EXERCISE DETAILS —
What you give back should be exactly the lines from the one with "The image size" through the end of the data, without the pictures.

SOURCE RECORDS —
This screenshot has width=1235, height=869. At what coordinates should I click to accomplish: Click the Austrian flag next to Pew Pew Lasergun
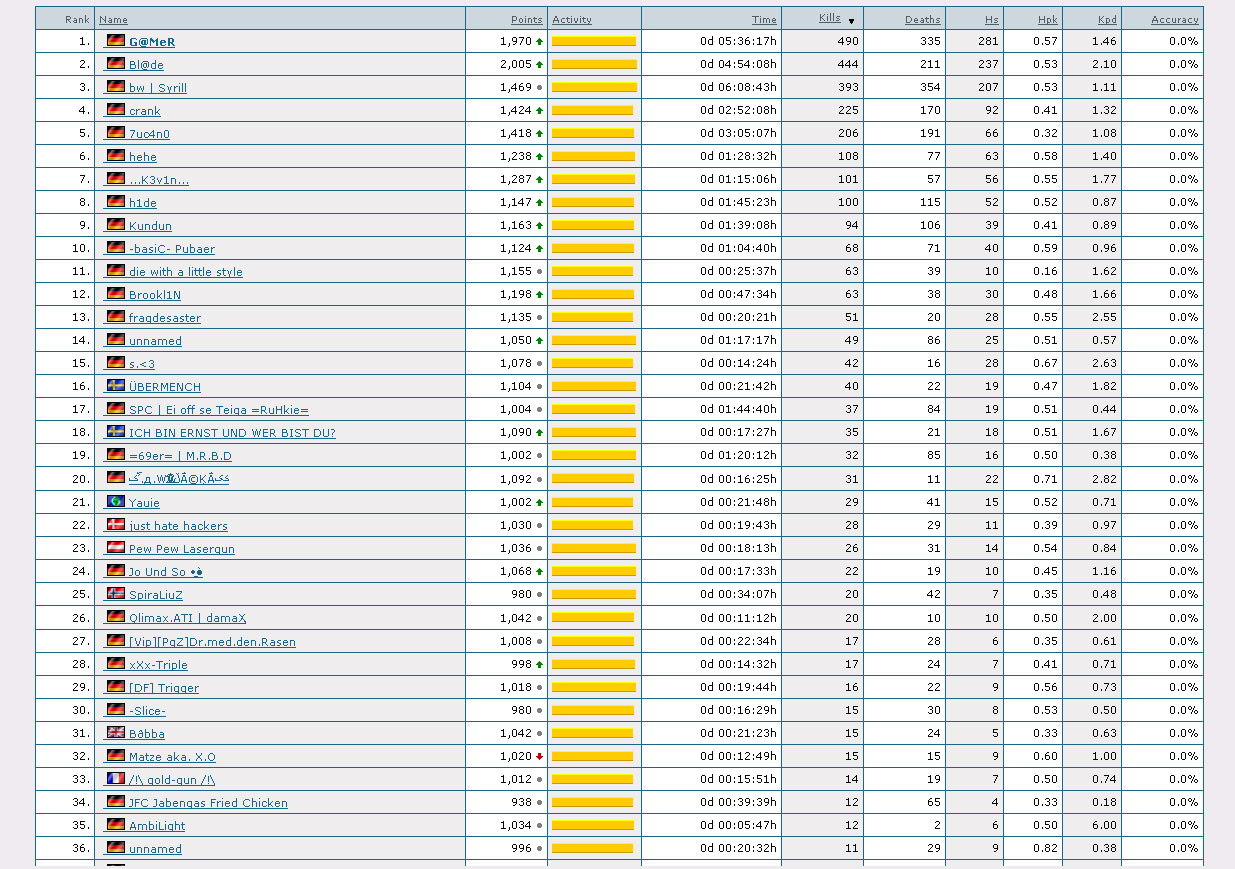(x=116, y=548)
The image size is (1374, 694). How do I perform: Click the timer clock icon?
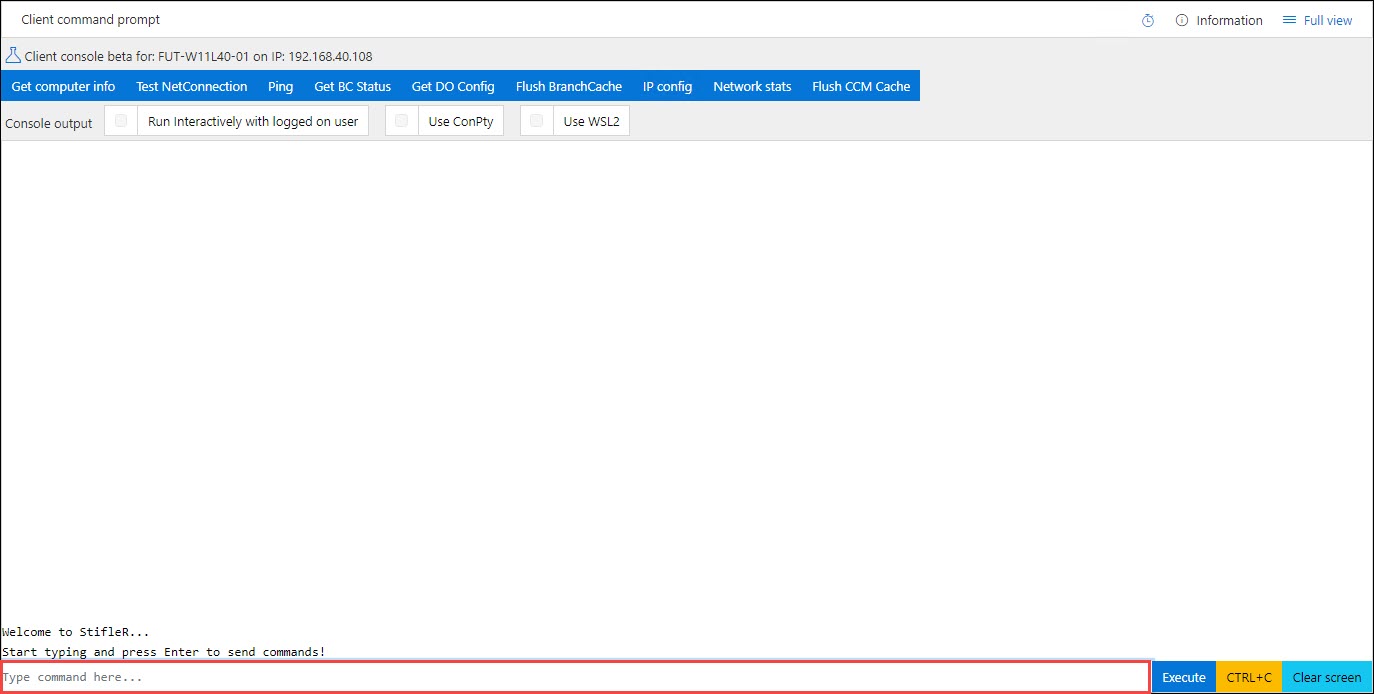[x=1148, y=21]
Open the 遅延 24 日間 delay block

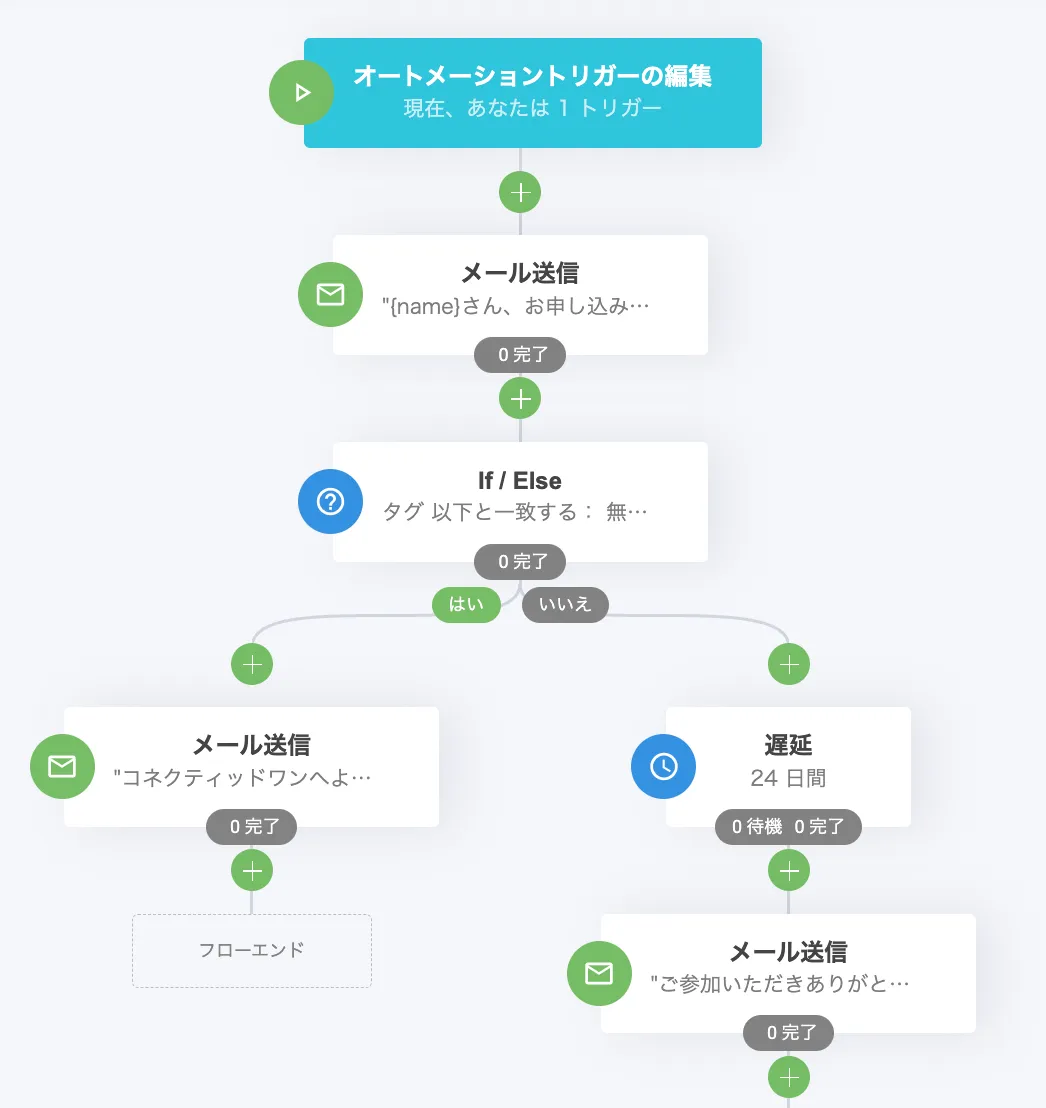(x=788, y=762)
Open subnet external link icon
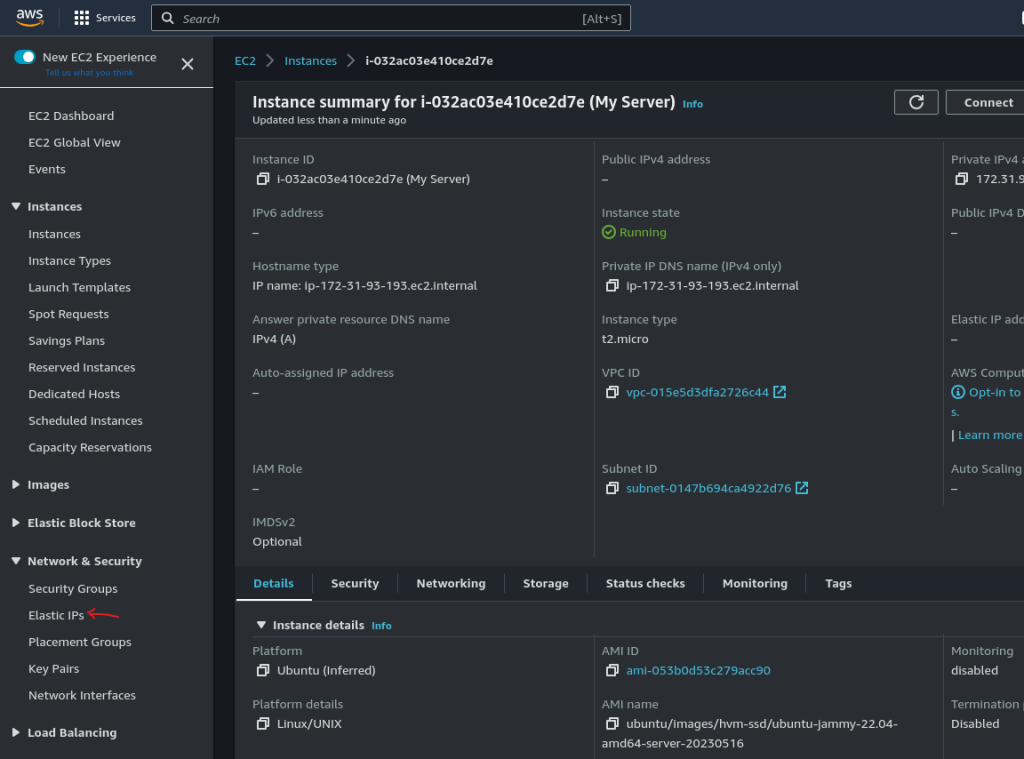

ANSWER BOX —
The image size is (1374, 694). How do I perform: Click the timer clock icon?
[x=1148, y=21]
Open the 遅延 24 日間 delay block

(x=788, y=762)
Open subnet external link icon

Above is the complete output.